Babynamen aus „Die Eiskönigin“ voll im Trend

Der Disney Animationshit „Die Eiskönigin – Völlig unverfroren“ hat bisher schon alle Rekorde gebrochen und ist der erfolgreichste animierte Film aller Zeiten. In vielen Familien laufen die DVD und der Soundtrack rauf und runter und für den Film und auch den Titelsong „Let it Go“ gab es bereits einen Oscar. Kein Wunder also, dass die Namen „Elsa“, „Anna“ und „Kristoff“ bei Eltern ständig auf dem Schirm sind und als Namen für ihre Babys immer beliebter werden.

Mit einem Einspielergebnis von über 1,2 Milliarden Dollar hat sich der letzte große Disneyhit „Die Eiskönigin – Völlig unverfroren“ auf Platz 5 der Liste der erfolgreichsten Kinofilme katapultiert und hat darüber hinaus einen absoluten Hype auf die Merchandise-Artikel rund um die beliebten Charaktere Elsa, Anna und Schneemann Olaf ausgelöst. Doch nicht nur Puppen, Kleider und Kuscheltiere der beiden Schwestern aus Arendelle haben es den Eltern und ihren Kleinen angetan, sondern auch die Namen der Figuren können einen riesigen Popularitätszuwachs verzeichnen. Wie das Portal „BabyCenter.com“ bekannt gibt, gaben wesentlich mehr Eltern in den USA ihren Babys die nordischen Namen. Besonders der Name der Eiskönigin Elsa hat es den frischgebackenen Eltern angetan. Stand der Name 2013 noch auf Platz 278 der beliebtesten Babynamen, befindet er sich nun auf Platz 183 der Liste. Dies ist ein Zuwachs von ganzen 34 Prozent. Die Namen Kristoff, Hans und Sven konnten sogar einen Zuwachs von je 40 Prozent verzeichnen. Die kleine Schwester der Eiskönigin, Anna, stand ebenfalls für mehr Babynamen Pate als im Vorjahr, kommt jedoch nur auf einen Zuwachs von 5 Prozent. Dies liegt aber wohl eher daran, dass der Name auch vor dem erfolgreichen Film schon sehr beliebt bei Eltern war. Er kletterte von Platz 37 auf Platz 35 hoch.

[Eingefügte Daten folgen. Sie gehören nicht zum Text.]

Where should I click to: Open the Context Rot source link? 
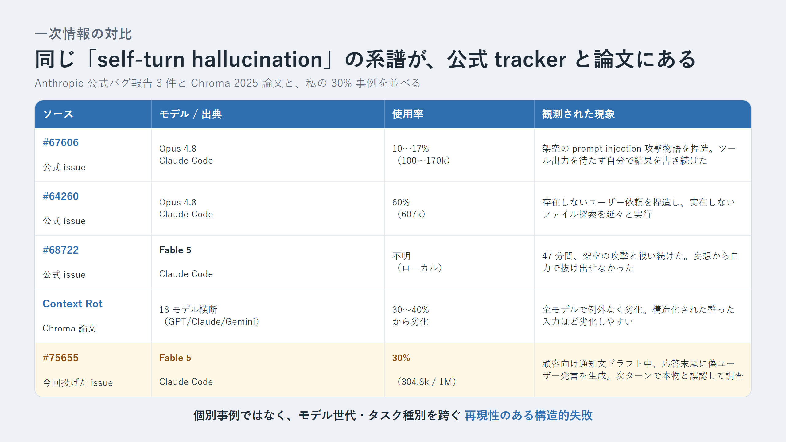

Die Eiskönig liefert Eltern neue Babynamen

Immer mehr Babys in den USA werden nach den beliebten Figuren aus dem Animationshit “Die Eiskönigin” benannt.


Die Eiskönigin: Nordische Namen neuer Babytrend?

Nordische Namen liegen nicht erst seit dem Film „Die Eiskönigin – Völlig unverfroren“ im Trend. Vor allem in Deutschland sind Sven, Finn und Björn, Merle und Emma schon seit Jahren bei Eltern beliebt, die ihren Babys einen kurzen, traditionellen und nicht zu exotischen Namen geben wollen. Da passen die Namen der Figuren aus dem Disneyhit gut ins Bild. „Elsa“ zum Beispiel bietet auch den amerikanischen Eltern eine willkommene Alternative zum beliebten Namen „Emma“, wie auch Linda Murray von „BabyCenter.com“ bemerkt: „Wir haben Emma schon seit einiger Zeit immer in den Top Ten gesehen und Elsa ist eine moderne Alternative, die Mütter gerne annehmen.“ Auch die anderen Namen aus „Die Eiskönigin“ können sich in den neuen Trends an Babynamen behaupten. „Dies sind kreative, starke Charakternamen, die Müttern frische, neue Möglichkeiten für Babynamen geben“, findet Murray. Daher werden wohl auch noch Jahre nach dem erfolgreichen Animationsfilm einige kleine Eisköniginnen umher rennen.

Der Film „Die Eiskönigin – Völlig unverfroren“ hat an der Kinokasse und in den Merchandise-Läden bereits einen Rekord nach dem anderen gebrochen. Der erfolgreichste Animationsfilm aller Zeiten steht nun mit seinen Figuren Elsa, Anna, Hans, Kristoff, Sven und Olaf auch Pate für neue Babynamen-Trends in Amerika und bringt den Trend nordischer Namen, der in Deutschland nicht mehr ganz so neu ist, nun auch in die Vereinigten Staaten.